A complexidade em reconhecer situações de violência que afetam crianças e adolescentes — sobretudo aquelas que se originam no seio familiar — é o foco principal de uma nova ação da Assembleia Legislativa do Espírito Santo (Ales). Intitulado Guardiões da Infância, o programa, cujo lançamento está marcado para 16 de abril, às 9 horas, apresenta-se como uma reação a uma questão frequentemente invisível e com registros abaixo da realidade.
Concebido pelo psicólogo forense Rafael Monteiro, a iniciativa se baseia em uma percepção alarmante: a maior parte das agressões contra o público infantil ocorre dentro de casa e, com frequência, permanece desconhecida pelas instituições responsáveis.
“Geralmente, a própria criança não faz a denúncia. Ela manifesta indícios através de sua conduta. A dificuldade reside no fato de que esses sinais continuam sendo ignorados, muitas vezes pela ausência de treinamento adequado dos profissionais que estão na primeira linha de contato”, esclarece Monteiro.

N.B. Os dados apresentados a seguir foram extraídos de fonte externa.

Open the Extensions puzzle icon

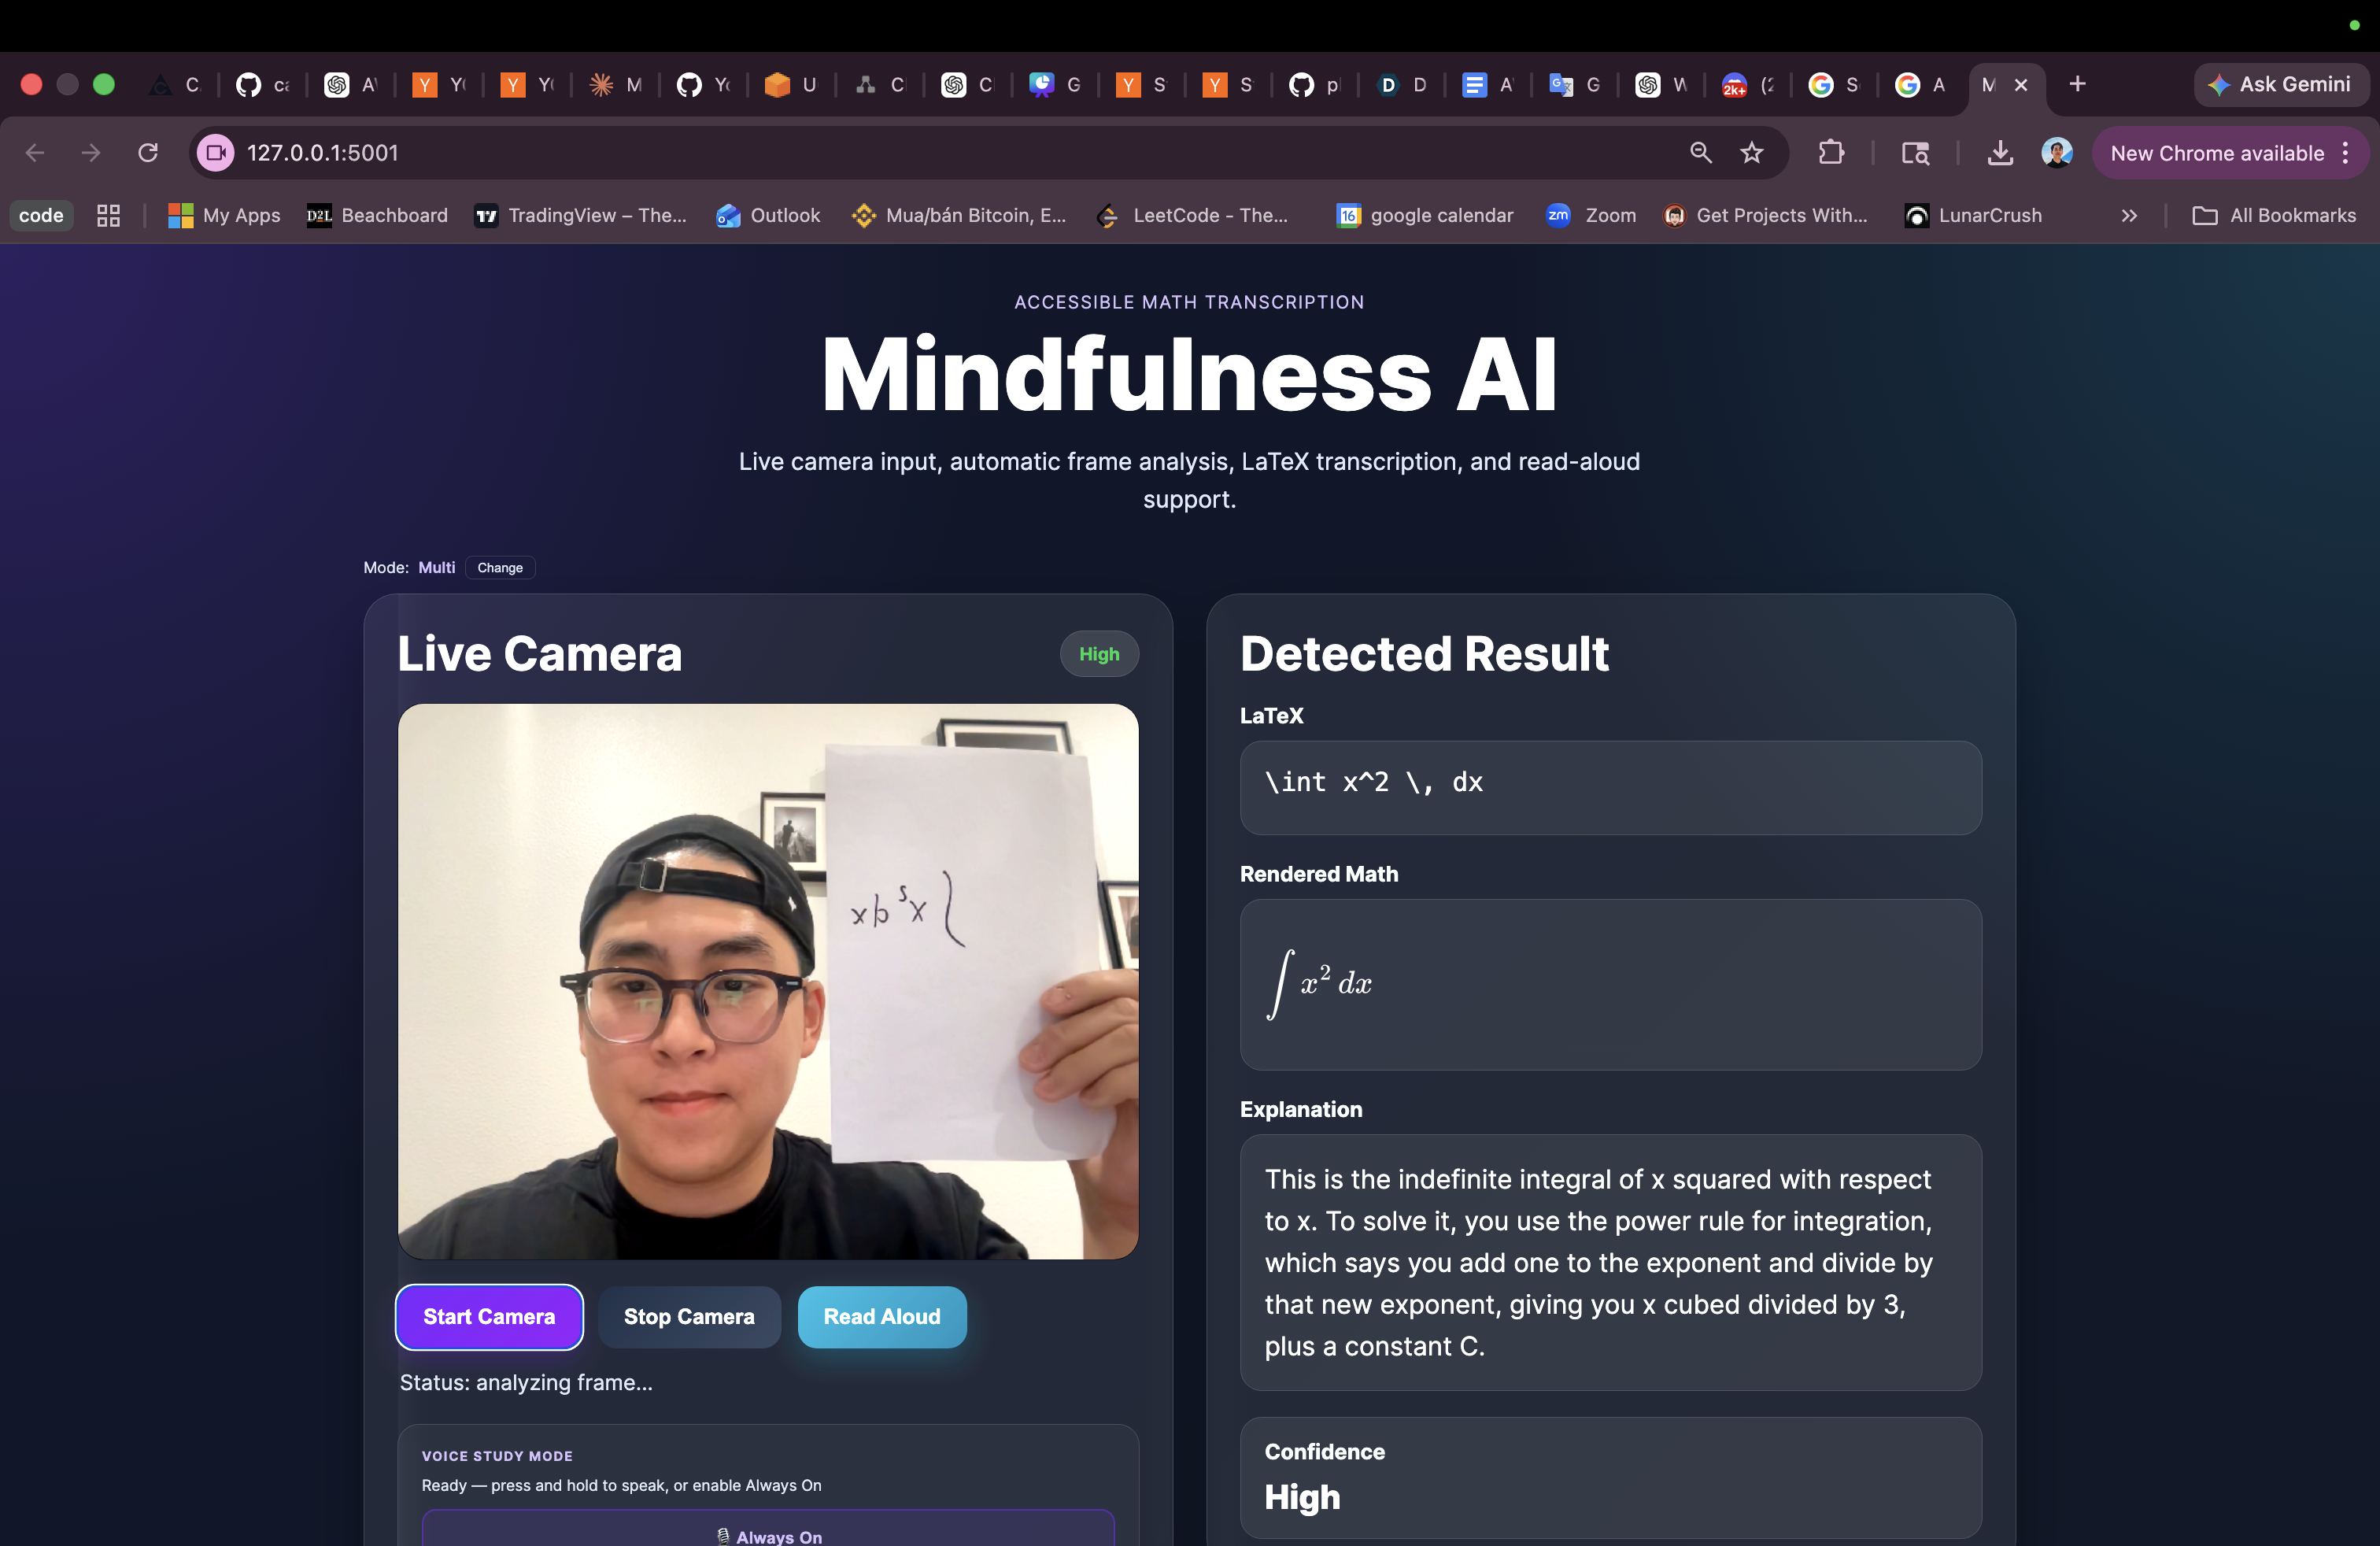click(x=1830, y=153)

De acordo com o especialista, a negligência emocional, um fenômeno cada vez mais comum, é outro elemento que intensifica a vulnerabilidade. “Enfrentamos uma situação na qual muitas crianças têm companhia física, mas carecem de amparo emocional. Esse contexto eleva consideravelmente o perigo de elas serem submetidas a diversas modalidades de violência”, destaca.

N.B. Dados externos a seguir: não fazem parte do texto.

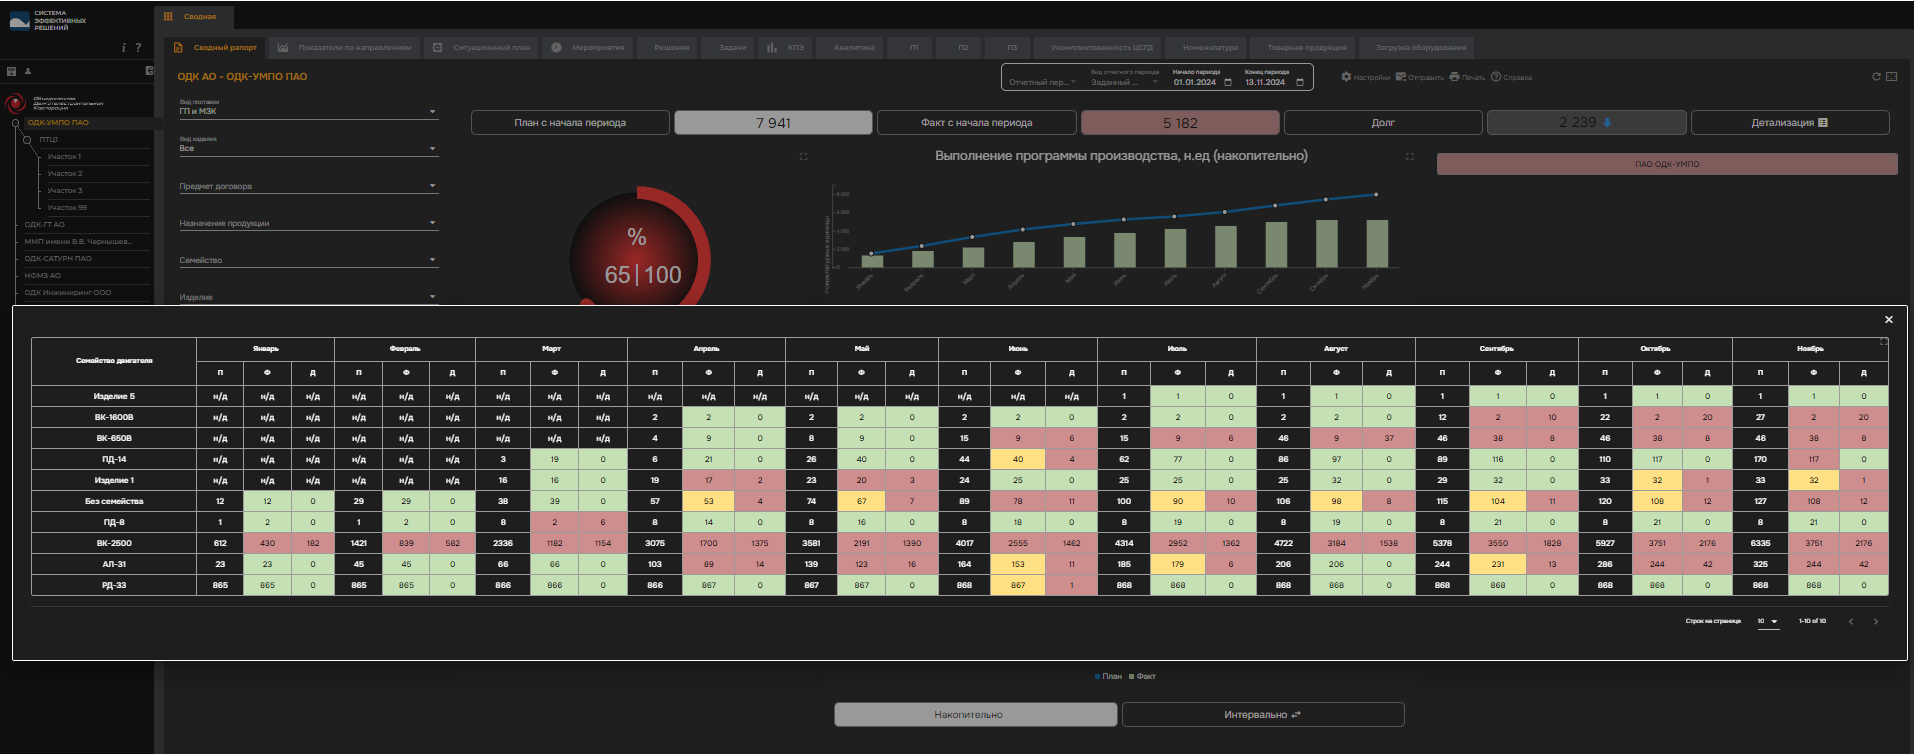
Task: Open Справка help icon in toolbar
Action: tap(1496, 77)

Deficiências no reconhecimento e na ação
Estatísticas de abrangência nacional apontam para uma elevação nas comunicações de violência contra menores, porém analistas advertem que a cifra efetiva pode ser substancialmente mais alta em razão da subnotificação.
É nesse panorama que o programa busca atuar, precisamente junto aos atores fundamentais do sistema: educadores, trabalhadores da saúde, da assistência social e conselheiros tutelares — frequentemente os primeiros a notar alterações no comportamento das vítimas.
Para o presidente da Assembleia, deputado Marcelo Santos (União), robustecer essa rede é crucial para impedir a escalada dos casos.
“A rede de proteção opera de maneira eficaz somente quando aqueles que estão na base possuem qualificação, suporte e segurança para intervir. Professores, profissionais de saúde, de assistência social e conselheiros são os primeiros a identificar quando algo está errado. Pretendemos nos articular com esses agentes, oferecer auxílio e assegurar que ninguém aja isoladamente. A meta é clara: aprimorar a intervenção antes que a situação se agrave”, ressalta.
Formação e trabalho em conjunto
O programa Guardiões da Infância visa oferecer capacitação prática à rede municipal, habilitando-a para detectar indicadores iniciais de abuso, executar os procedimentos adequados de encaminhamento e consolidar uma atuação coordenada entre as diversas esferas envolvidas.
A ação será implementada com o respaldo da Casa dos Municípios da Assembleia e deve congregar administradores públicos, integrantes da rede de proteção e representantes da sociedade civil.
A previsão é de que o projeto se estenda a cidades de todo o estado do Espírito Santo, aumentando a capacidade de reação do setor público e fomentando uma cultura de vigilância e cuidado ativo com a infância.